Excerpt to read
● ● ● ● ●
Thursday, January 21, 2016

Jan 21st - Sometimes Saying Nothing Speaks Volumes

Hello Insiders. That's my term for those of you who read 'The Inside Job'. I hope you don't mind. I quite like it.

Anyway, short post as I'm off to the movies to watch Creed. We've all got to have a bit of Rocky in our life at some point.

It's the second time I've been to the movies this week. I went on Monday night  to watch The Revenant. A bear of a movie that is beautifully shot, wonderfully acted but bleak as fuck and makes you cold just watching it. I had to go for a sauna afterwards. Baltic.

I was exhausted. It's long and slow with amazing scenery and dramatic scenes but one for the purists. More test cricket than Twenty 20 or like a really long safety battle in snooker. Grinding but well worth it. It's the Cliff Thorburn of movies but I liked it.
● ● ● ● ●
Work request
Please write out the part of the blog post that opens with the words containing "Thursday, January 21, 2016" and closes with "quite like it.". Rely on the blog post above and nothing else.

Entries supplied
● ● ● ● ●
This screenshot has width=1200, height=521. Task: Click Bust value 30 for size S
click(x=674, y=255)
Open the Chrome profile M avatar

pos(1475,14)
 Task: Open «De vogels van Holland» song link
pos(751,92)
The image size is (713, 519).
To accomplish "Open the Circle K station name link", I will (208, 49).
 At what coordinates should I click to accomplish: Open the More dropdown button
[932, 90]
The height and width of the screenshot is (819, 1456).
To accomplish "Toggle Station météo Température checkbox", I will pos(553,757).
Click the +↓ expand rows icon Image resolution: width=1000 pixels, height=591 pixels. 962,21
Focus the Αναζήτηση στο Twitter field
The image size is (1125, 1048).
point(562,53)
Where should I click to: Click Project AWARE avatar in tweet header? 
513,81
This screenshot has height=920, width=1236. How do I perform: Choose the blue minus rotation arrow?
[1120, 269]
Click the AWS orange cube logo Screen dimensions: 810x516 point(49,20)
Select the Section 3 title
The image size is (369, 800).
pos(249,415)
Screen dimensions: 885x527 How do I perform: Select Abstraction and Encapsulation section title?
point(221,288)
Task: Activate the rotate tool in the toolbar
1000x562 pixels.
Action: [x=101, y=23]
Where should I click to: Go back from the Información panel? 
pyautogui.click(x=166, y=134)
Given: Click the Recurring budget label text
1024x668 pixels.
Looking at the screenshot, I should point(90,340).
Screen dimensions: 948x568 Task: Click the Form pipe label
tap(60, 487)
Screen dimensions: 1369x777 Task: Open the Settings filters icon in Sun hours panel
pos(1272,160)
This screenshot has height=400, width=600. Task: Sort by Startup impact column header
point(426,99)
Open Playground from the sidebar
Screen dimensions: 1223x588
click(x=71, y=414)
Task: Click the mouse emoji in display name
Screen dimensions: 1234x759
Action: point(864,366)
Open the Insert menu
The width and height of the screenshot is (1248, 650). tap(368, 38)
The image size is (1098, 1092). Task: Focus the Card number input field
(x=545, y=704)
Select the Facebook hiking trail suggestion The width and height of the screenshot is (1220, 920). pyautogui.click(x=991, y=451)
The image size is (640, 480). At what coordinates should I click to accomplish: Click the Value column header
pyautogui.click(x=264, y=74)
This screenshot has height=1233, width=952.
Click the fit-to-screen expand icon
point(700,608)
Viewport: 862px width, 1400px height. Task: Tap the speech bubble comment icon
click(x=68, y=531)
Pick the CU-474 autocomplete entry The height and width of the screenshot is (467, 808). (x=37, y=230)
● ● ● ● ●
Result
Thursday, January 21, 2016

Jan 21st - Sometimes Saying Nothing Speaks Volumes

Hello Insiders. That's my term for those of you who read 'The Inside Job'. I hope you don't mind. I quite like it.